MPC-300-IV Phase 2 Type 2

Trial Results: MPC-300-IV Phase 2 Type 2 diabetes and Moderate to Severe Renal Impairment, Stage 3b-4 Chronic Kidney Disease (CKD)

This trial of MPC-300-IV was a double-blind, randomized, placebo-controlled, dose-escalating Phase 2 trial of 30 patients with type 2 diabetes and moderate to severe renal impairment, stage 3b-4 chronic kidney disease, or CKD, who were already on a stable regimen of the standard of care therapy for diabetic nephropathy, which consists of renin-angiotensin system inhibition with angiotensin converting enzyme inhibitors or angiotensin II receptor blockers. Patients received a single infusion of 150 million MPCs, 300 million MPCs, or saline control.

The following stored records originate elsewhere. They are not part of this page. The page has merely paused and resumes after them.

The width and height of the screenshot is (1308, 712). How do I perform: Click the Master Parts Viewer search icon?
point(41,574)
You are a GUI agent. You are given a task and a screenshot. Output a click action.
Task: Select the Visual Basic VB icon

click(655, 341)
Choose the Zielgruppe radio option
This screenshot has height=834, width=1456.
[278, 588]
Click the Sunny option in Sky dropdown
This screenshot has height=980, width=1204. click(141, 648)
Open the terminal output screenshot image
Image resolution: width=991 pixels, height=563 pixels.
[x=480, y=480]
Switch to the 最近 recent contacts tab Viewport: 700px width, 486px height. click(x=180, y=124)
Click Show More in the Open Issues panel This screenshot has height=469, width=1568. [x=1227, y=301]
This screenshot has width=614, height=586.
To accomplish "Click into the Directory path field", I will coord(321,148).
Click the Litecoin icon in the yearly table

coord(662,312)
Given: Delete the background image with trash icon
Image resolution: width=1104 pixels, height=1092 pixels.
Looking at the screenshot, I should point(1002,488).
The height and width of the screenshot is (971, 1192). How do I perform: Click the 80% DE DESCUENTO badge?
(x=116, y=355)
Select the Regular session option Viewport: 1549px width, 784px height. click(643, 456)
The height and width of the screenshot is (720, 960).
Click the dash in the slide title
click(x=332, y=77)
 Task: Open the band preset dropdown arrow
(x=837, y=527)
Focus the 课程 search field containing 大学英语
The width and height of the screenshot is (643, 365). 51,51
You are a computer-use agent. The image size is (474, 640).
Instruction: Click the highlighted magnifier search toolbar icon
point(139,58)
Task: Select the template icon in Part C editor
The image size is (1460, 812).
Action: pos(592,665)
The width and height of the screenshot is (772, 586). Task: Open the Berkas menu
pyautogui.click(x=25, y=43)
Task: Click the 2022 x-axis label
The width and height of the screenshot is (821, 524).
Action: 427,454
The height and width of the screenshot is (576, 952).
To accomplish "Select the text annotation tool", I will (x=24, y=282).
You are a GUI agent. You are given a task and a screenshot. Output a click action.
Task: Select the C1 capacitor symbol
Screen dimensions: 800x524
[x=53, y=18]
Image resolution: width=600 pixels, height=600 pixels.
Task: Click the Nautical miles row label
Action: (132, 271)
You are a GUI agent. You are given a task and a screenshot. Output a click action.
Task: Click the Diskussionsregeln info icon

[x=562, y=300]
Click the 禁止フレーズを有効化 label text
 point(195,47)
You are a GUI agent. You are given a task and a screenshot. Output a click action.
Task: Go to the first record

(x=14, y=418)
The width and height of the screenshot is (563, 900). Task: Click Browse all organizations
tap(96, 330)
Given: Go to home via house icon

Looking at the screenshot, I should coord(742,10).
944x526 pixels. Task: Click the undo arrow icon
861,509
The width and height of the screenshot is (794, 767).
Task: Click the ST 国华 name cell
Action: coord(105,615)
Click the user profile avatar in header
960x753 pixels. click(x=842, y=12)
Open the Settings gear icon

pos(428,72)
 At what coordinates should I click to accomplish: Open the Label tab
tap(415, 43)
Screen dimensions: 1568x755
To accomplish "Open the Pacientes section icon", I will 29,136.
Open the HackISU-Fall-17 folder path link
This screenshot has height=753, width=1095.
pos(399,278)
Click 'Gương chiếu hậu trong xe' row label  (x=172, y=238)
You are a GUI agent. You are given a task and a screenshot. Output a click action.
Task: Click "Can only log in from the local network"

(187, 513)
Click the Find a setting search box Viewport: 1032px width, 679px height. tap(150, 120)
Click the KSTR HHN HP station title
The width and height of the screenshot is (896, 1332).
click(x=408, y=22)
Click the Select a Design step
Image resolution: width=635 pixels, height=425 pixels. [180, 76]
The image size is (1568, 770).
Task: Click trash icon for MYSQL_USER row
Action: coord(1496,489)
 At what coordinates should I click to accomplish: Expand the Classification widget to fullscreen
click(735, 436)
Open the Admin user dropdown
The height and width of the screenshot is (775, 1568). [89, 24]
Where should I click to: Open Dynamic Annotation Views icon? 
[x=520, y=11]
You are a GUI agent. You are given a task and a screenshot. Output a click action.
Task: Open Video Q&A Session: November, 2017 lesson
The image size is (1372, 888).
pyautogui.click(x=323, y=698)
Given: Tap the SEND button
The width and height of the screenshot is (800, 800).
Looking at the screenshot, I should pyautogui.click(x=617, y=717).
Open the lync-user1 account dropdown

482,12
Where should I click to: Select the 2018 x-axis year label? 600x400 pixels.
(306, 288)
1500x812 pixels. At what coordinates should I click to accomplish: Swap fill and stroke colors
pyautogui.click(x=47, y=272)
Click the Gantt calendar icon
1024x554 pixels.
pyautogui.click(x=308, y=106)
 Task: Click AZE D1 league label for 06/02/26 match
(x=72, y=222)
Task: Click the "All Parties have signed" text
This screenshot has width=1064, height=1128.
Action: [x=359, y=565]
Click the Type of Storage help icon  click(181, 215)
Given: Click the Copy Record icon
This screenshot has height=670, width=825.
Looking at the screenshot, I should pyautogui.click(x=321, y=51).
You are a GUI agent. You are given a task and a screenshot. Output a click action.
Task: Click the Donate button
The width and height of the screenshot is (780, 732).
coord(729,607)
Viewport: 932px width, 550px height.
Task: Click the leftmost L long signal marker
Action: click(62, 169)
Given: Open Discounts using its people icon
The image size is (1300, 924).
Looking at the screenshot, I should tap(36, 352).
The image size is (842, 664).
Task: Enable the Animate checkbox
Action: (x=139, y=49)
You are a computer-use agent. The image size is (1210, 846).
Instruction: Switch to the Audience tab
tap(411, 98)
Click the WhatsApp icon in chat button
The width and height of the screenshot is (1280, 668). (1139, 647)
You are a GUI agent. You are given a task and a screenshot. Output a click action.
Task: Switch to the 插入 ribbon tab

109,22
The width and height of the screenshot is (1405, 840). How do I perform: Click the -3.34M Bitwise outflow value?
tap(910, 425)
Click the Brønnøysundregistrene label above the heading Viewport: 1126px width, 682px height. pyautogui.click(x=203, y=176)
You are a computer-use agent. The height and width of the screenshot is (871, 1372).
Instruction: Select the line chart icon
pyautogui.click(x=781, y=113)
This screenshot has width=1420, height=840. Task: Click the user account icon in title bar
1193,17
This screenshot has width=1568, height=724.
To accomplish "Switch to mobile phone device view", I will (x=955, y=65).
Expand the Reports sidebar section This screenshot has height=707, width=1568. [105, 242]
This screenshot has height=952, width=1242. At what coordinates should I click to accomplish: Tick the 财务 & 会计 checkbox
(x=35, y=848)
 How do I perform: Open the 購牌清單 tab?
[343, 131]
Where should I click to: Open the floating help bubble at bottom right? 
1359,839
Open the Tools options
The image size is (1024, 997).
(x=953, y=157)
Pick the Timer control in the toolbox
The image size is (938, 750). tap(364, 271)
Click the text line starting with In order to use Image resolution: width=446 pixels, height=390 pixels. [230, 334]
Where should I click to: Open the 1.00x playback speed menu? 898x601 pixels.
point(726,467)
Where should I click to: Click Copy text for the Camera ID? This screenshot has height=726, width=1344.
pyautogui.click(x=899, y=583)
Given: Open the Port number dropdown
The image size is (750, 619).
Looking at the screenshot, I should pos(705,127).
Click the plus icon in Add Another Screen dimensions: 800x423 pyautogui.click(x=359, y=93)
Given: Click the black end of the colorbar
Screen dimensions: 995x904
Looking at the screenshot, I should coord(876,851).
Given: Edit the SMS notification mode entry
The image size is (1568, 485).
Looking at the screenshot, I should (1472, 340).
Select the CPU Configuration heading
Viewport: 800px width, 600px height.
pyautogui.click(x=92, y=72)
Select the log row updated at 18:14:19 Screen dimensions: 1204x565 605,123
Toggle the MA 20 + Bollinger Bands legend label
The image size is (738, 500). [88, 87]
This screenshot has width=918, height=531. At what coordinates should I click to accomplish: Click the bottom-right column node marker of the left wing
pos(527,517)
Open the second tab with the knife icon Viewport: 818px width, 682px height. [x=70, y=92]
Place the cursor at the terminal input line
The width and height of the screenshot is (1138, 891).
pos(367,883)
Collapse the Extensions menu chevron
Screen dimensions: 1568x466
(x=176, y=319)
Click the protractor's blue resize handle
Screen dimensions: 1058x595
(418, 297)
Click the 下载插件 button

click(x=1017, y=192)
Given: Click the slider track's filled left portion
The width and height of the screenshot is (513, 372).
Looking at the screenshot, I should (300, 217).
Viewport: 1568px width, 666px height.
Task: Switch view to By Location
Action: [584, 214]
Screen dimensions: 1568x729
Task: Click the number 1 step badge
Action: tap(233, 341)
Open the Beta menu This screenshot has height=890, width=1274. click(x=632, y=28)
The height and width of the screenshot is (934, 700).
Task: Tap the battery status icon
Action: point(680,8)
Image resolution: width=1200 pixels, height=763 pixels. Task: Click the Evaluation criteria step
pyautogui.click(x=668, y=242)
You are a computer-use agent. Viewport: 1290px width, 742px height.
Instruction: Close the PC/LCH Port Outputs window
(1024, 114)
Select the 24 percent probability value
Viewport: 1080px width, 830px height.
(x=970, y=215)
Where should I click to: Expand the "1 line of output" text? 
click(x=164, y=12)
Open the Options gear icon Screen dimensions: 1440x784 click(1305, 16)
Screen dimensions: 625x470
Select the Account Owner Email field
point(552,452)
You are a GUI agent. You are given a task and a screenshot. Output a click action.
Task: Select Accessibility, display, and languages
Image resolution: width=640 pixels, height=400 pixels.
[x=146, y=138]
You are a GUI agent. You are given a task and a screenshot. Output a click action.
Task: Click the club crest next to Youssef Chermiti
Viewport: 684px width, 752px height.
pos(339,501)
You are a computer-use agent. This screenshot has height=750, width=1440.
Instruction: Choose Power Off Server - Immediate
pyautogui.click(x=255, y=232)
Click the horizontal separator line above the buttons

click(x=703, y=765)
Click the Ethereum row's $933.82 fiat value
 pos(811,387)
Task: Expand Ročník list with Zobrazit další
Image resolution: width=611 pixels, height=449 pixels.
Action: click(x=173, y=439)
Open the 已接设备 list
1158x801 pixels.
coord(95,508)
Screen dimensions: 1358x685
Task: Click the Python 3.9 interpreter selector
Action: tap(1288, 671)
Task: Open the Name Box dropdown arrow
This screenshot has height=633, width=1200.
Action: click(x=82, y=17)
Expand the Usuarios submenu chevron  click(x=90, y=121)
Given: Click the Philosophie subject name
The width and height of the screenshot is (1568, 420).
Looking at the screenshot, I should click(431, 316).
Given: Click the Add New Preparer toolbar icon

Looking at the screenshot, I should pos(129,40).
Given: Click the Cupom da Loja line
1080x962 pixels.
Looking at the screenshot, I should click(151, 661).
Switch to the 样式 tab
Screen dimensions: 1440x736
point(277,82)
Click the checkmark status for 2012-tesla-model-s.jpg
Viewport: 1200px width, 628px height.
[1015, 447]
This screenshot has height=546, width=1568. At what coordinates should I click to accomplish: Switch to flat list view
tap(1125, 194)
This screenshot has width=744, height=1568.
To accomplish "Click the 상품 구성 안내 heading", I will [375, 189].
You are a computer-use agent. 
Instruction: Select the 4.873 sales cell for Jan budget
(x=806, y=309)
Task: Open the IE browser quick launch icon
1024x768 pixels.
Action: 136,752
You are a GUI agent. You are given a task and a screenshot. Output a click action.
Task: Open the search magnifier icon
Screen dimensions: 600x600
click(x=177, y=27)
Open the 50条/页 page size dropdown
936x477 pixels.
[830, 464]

The objectives of the trial were to evaluate safety and to explore potential efficacy signals of MPC treatment on renal function. The pre-specified primary efficacy endpoint was to evaluate effects of MPC treatment relative to placebo on renal functional decline at 12 weeks, as defined by change in glomerular filtration rate, or GFR, measured both by direct isotope scan and by serum-creatinine based estimation, and then for an additional 48 weeks of follow-up. Pre-specified secondary analyses included GFR differences between treatment and placebo groups with baseline GFR>30ml/min/1.73m2 (stage 3b CKD, accounting for 60% of enrolled patients), and treatment-related effects on the monocyte-derived cytokine interleukin-6, or IL-6, a major inflammatory marker associated with renal failure progression and adverse cardiovascular outcomes.

The primary efficacy endpoint of decline or change in GFR was in line with the 2012 joint workshop held by the United States Food and Drug Administration and the National Kidney Foundation which recommended that time to 30%-40% decline in GFR is an acceptable primary endpoint for evaluating potential benefits of new therapies for this patient population.

Key findings at 12 and 24 weeks in the MPC-300-IV trial were:

  • Safety profile for MPC treatment was similar to placebo, with no treatment-related infusion or other events.
  • Efficacy testing showed that MPC-treated subjects had improved renal function relative to placebo, as defined by preservation or improvement in GFR at both 12 and 24 weeks; these effects were seen even though this trial was not powered to show statistical significance of treatment.
  • While all three groups had similar mean GFR at baseline, 34.6, 35.7 and 34.6 ml/min/1.73m2, at 12 weeks the placebo group showed a decline in measured GFR of 4.0 ml/min/1.73m2 and 3.9 ml/min/ 1.73m2 relative to the groups receiving a single infusion of either 150M MPC or 300M MPC, respectively; the difference in creatinine-based estimated GFR decline between placebo and the 150M group reached significance (p=0.05).
  • By isotope-measured GFR, in patients with GFR>30 ml/min/1.73m2 at baseline, the placebo group showed a GFR decline at 12 weeks of 6.2 ml/min/1.73m2 relative to the pooled MPC-treated patients (p=0.07).
  • By creatinine-based estimated GFR, the placebo group with GFR>30 ml/min/1.73m2 at baseline showed a GFR decline at 12 weeks of 4.5 ml/min/1.73m2 and at 24 weeks of 4.6 ml/min/1.73m2 relative to the pooled MPC treated patients (p=0.04 and p=0.13, respectively).
  • There was a correlation between increased baseline IL-6 levels and improvement at 12 weeks in both serum creatinine and GFR (r=0.57, p=0.008) in MPC-treated patients.
  • MPC treatment was associated with a dose-dependent inhibition of IL-6 increase over 12 weeks; serum IL-6 levels increased by 2.5 pg/dl at 12 weeks in the placebo group compared to a reduction of 0.2 pg/ dl in the 300M MPC group (p=0.01).